= Given records =

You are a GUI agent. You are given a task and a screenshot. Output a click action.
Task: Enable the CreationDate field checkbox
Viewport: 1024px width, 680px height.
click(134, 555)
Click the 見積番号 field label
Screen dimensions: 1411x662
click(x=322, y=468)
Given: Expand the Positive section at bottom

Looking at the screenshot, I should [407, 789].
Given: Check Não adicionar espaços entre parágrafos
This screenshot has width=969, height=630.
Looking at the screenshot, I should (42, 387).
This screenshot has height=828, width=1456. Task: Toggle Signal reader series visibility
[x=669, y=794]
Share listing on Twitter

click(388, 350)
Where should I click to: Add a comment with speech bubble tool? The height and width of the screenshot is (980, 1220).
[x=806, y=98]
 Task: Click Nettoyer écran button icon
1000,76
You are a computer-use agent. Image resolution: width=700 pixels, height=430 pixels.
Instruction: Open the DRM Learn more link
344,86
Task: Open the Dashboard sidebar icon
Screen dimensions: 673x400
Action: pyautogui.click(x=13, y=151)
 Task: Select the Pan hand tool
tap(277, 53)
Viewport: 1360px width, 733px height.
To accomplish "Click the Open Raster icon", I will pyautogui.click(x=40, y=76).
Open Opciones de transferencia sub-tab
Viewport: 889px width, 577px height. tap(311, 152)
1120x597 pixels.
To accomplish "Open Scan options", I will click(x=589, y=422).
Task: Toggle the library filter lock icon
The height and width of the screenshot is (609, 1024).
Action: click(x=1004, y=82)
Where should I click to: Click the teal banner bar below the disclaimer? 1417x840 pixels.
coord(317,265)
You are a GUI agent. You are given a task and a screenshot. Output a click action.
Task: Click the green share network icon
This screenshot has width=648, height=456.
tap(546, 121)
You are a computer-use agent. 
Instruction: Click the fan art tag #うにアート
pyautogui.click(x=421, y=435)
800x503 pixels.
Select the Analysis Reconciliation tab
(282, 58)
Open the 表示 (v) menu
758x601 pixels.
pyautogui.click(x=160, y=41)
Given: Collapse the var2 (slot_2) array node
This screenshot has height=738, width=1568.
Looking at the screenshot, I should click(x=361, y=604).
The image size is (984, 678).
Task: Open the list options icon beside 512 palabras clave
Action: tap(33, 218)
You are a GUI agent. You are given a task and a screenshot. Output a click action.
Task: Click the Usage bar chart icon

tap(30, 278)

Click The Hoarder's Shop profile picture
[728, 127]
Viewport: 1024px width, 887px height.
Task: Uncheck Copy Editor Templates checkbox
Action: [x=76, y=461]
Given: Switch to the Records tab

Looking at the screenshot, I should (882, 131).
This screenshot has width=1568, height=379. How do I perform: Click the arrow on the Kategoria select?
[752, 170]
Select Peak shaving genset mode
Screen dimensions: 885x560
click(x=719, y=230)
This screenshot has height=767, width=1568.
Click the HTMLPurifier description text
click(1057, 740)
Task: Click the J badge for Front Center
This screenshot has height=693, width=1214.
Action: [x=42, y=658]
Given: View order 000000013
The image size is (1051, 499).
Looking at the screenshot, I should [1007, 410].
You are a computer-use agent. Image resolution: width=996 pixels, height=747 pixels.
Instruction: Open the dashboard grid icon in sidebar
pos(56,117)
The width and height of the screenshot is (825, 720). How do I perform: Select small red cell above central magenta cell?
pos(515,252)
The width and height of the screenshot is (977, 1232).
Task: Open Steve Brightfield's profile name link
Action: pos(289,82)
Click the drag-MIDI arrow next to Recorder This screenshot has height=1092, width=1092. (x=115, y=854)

= Try it =
Out of the entries above, write out only the lines between the line holding "Where should I click to: Add" and the line holding "1120x597 pixels.", inclusive, each exactly as given.

= Solution for this problem =
Where should I click to: Add a comment with speech bubble tool? The height and width of the screenshot is (980, 1220).
[x=806, y=98]
 Task: Click Nettoyer écran button icon
1000,76
You are a computer-use agent. Image resolution: width=700 pixels, height=430 pixels.
Instruction: Open the DRM Learn more link
344,86
Task: Open the Dashboard sidebar icon
Screen dimensions: 673x400
Action: pyautogui.click(x=13, y=151)
 Task: Select the Pan hand tool
tap(277, 53)
Viewport: 1360px width, 733px height.
To accomplish "Click the Open Raster icon", I will pyautogui.click(x=40, y=76).
Open Opciones de transferencia sub-tab
Viewport: 889px width, 577px height. tap(311, 152)
1120x597 pixels.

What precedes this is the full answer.